Saturday, January 30, 2010

The iPad; Crazy like a fox.

A while ago now, I took the opportunity to go to a trade show and witness the way that end users interact with software. In this particular instance, I use the term "end user" quite loosely, as I am fairly sure the target audience in question has quite a bit of technical sophistry over the general end user populace. Nonetheless I found the experience extremely enlightening and I couldn't recommend doing so more heavily to anyone that has any pretensions toward designing and implementing software applications for other people.

I had been on the inside on this particular project and intimately familiar with the design and thinking through of the finished product, I had thoroughly absorbed all the questions that a first time user might ask so deeply that I forgot that they were not as obvious as the colour of the sky.

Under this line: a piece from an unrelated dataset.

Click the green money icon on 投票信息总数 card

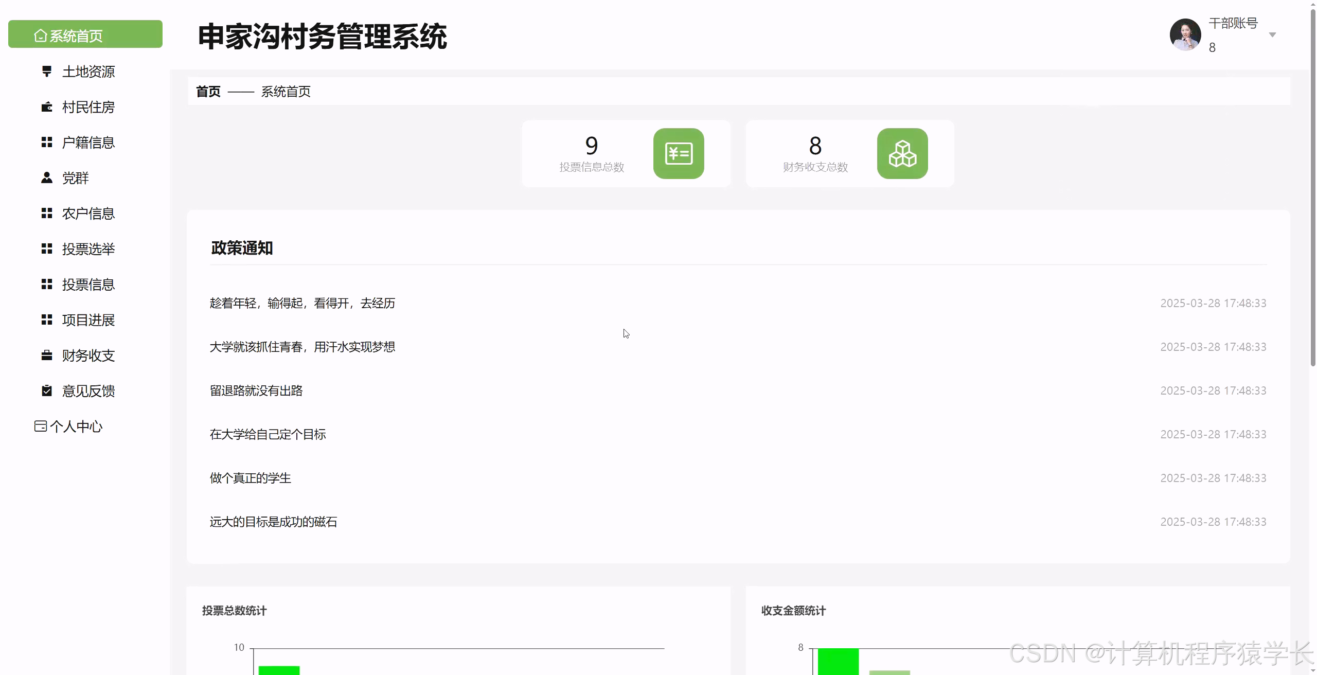coord(679,153)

But that is not the way people interact with new software at all, they do not experiment, they do not guess, when confronted with the unfamiliar they simply balk and adopt a puzzled facial expression.

They definitely don't buy it.

In the early days of my experiences with computers I had interacted primarily with them through the command line, when graphical user interfaces became the common interaction paradigm I had thought;

"Surely nothing could be easier than this"

I know a lot better now.

It's no secret that end users do not understand, but what the builders who target these people fail to realise is that they have no desire to understand. We have progressively trained our audience to expect that the market will conform to their inadequacies and cater to their handicaps;

Can't remember the command line switches?
We'll create a bunch of fields for you to enter in all the variables.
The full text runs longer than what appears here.